Natürlich soll man sich in der Schule so mit Literatur beschäftigen, dass man sie wirklich versteht und sich darüber austauschen kann.

Deshalb müssen Schüler aber nicht schon zu Studenten der Germanistik ausgebildet werden – die zum Beispiel Gedichte genauso analysieren und in Epochen einordnen, wie es an der Uni geschieht.

Aber inzwischen gibt es ja Hoffnung. In den aktuellen Vorgaben des Zentralabiturs 2020 gibt es schon materialgestützte Klausuren. Dort bekommt man einiges an Infos und Statements und soll daraus zum Beispiel sich in die Rolle eines Theater-Intendanten versetzen und begründen, dass Büchners Woyzeck heute noch aktuell ist. Oder aber es geht darum, in einer Stadt eine Ausstellung zu Franz Kafka vorzubereiten – und da brauchen die Verantwortlichen natürlich Ideen und Entwürfe.

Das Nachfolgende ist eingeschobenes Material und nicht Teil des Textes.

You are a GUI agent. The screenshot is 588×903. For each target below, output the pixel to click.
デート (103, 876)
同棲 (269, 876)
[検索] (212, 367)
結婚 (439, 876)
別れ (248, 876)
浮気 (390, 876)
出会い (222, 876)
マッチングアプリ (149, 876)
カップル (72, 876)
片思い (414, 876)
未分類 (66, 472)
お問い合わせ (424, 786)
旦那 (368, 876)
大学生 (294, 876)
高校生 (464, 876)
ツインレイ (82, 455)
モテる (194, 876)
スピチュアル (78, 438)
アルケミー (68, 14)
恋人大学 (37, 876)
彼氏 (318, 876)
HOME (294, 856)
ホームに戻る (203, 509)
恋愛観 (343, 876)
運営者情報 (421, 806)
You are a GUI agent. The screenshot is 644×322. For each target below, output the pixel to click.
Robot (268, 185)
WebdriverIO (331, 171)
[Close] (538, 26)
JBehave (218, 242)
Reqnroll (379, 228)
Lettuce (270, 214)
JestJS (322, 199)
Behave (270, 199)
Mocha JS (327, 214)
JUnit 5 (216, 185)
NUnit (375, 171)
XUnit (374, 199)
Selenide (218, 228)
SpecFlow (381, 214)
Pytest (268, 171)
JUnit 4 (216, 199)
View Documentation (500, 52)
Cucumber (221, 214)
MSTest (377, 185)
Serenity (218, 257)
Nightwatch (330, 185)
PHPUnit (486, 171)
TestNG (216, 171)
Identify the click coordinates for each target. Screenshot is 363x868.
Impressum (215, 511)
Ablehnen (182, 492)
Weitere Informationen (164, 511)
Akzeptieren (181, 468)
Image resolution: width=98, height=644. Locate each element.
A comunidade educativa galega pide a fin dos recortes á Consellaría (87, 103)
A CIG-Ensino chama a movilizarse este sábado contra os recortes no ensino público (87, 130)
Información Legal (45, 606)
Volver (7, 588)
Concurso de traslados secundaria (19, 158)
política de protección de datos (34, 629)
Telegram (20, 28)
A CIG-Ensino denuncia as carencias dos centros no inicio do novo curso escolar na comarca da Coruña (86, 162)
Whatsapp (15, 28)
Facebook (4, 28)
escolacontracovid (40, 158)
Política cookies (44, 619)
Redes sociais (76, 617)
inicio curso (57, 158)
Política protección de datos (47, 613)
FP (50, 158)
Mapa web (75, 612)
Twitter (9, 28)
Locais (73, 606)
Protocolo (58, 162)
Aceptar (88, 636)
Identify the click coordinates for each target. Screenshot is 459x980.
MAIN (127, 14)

Das ist schon sehr viel näher am späteren Leben, wenn man eben nicht Germanistik studiert, aber zum Beispiel Kulturwissenschaften.

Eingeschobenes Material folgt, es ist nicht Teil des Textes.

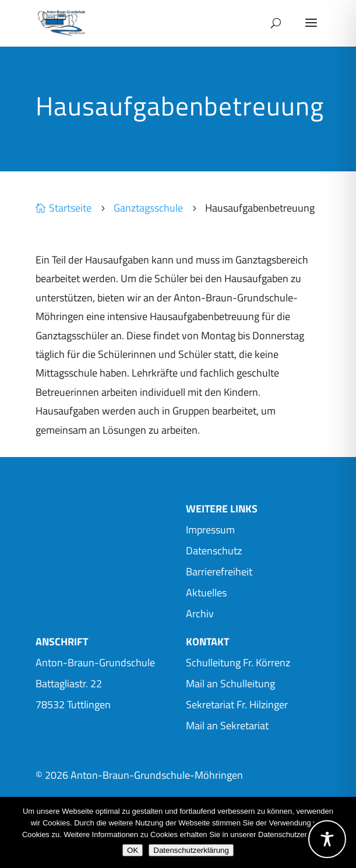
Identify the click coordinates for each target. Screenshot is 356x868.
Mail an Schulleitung (230, 683)
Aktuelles (206, 592)
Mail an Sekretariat (227, 725)
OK (132, 850)
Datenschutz (214, 550)
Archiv (200, 613)
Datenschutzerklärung (191, 850)
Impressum (210, 529)
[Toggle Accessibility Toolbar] (327, 839)
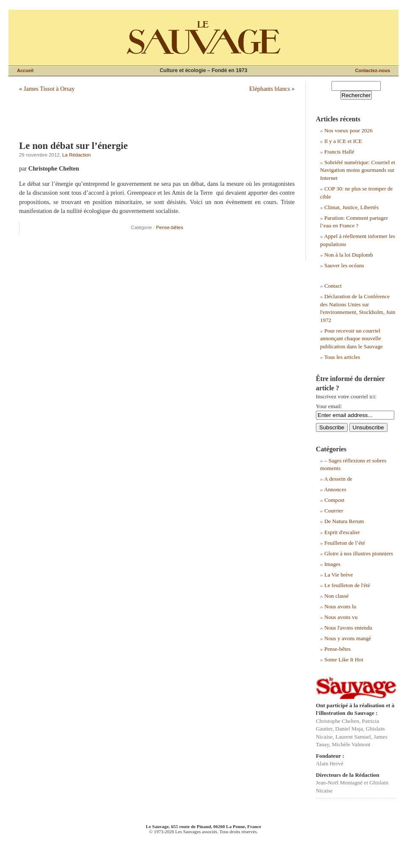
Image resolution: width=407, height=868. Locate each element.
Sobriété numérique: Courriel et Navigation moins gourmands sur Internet (357, 170)
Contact (333, 286)
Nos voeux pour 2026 (348, 130)
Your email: (329, 406)
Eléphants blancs (270, 89)
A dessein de (338, 479)
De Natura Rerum (344, 521)
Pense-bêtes (170, 227)
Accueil (25, 70)
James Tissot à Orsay (49, 89)
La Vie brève (339, 574)
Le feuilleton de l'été (347, 585)
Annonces (335, 489)
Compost (335, 500)
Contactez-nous (373, 70)
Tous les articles (342, 357)
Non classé (337, 596)
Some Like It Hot (344, 659)
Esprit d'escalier (342, 532)
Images (332, 564)
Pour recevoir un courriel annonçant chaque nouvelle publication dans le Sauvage (351, 339)
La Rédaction (76, 155)
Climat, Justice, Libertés (351, 207)
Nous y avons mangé (348, 638)
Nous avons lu (340, 606)
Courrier (334, 510)
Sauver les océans (344, 265)
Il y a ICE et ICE (343, 141)
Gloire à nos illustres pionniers (359, 553)
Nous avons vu (341, 617)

Wir haben das mal am Beispiel der Frage durchgespielt, ob eine Schule in Franz-Kafka-Gymnasium umbenannt werden sollte.

Näheres findet man hier:
https://schnell-durchblicken3.de/index.php/themen/kafka-verstehen/305-kafka-beispiel-material-klausur-lernvideo

Ein anderes Beispiel für mehr Lebens- und Schülernähe im Umgang mit Literatur findet sich hier:
https://schnell-durchblicken3.de/index.php/faq/faq-gedichte/338-rilke-rainer-maria-die-gazelle-gazella-dorcas-einfach-und-sicher-verstehen

Dort haben wir nämlich nachgewiesen, dass man als Schüler durchaus zu Recht zu einer anderen Interpretation eines Gedichtes kommen kann als ein germanistischer Profi, der alle Feinheiten aus dem Leben und Werk eines Autors kennt.

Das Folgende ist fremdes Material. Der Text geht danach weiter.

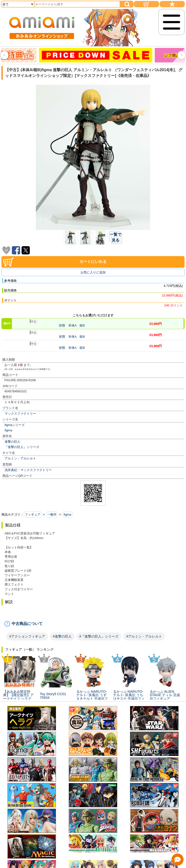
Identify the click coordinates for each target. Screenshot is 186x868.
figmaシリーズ (14, 425)
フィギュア (32, 514)
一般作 (52, 514)
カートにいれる (93, 261)
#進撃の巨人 (62, 636)
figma (8, 430)
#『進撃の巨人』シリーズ (99, 636)
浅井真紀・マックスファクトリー (28, 470)
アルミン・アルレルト (20, 458)
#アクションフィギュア (27, 636)
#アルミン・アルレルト (144, 636)
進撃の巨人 (12, 441)
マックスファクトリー (20, 413)
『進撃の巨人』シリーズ (22, 447)
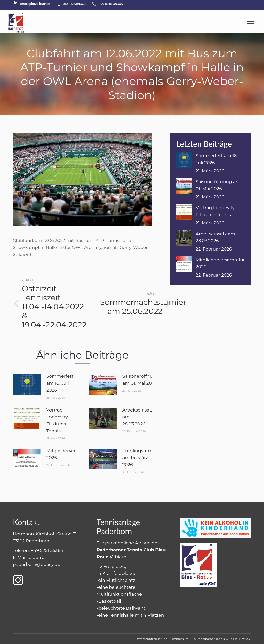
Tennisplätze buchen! (32, 3)
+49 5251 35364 (110, 4)
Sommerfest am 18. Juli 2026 (60, 383)
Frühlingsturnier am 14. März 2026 (140, 458)
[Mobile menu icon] (251, 22)
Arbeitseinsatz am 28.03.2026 (138, 417)
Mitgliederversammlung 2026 (73, 454)
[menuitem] (151, 639)
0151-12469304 (75, 4)
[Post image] (27, 384)
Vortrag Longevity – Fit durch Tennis (59, 420)
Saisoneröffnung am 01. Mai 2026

Denn es gibt einen großen Unterschied zwischen einem „fiktiven“ Text, der auch unabhängig von seiner Entstehung Bedeutung haben kann – und seiner Verwendung in einer Schriftsteller-Biografie. Dort ist er nämlich nicht mehr nur ein Produkt der Poesie, sondern eben auch eine biografische Quelle, wenn auch eine besondere.

Aber nur das poetische Werk hat eine Chance, aktuell zu bleiben.

Ein anderes Beispiel dafür, wie ein Werk über den Dichter und seine unmittelbaren Absichten hinauswachsen kann, ist das wunderbare Gedicht „Ode an die Fremde“ von Franco Biondi.

Näheres dazu findet sich hier:
https://www.schnell-durchblicken2.de/ode-an-die-fremde

Halten wir fest:
Literatur eröffnet nicht nur Spielräume, sie ermöglicht auch ein bisschen zumindest den Sprung in eine Art „relative Ewigkeit“.

Für uns ist es jedenfalls ein Wunder, dass Gedichte von Goethe immer noch gelesen werden – ob das auch in 1000 Jahren noch so sein wird, kann keiner sagen.

Aber für unser menschliches Leben sind 200 Jahren eben schon zumindest eine „relative“ Ewigkeit 🙂

Sich einfach mal eine Geschichte ausdenken

Leben ist eine schöne Sache – nur findet es an einem ganz bestimmten Ort und zu einer ganz bestimmten Zeit statt – und manchmal merkt man es nicht einmal.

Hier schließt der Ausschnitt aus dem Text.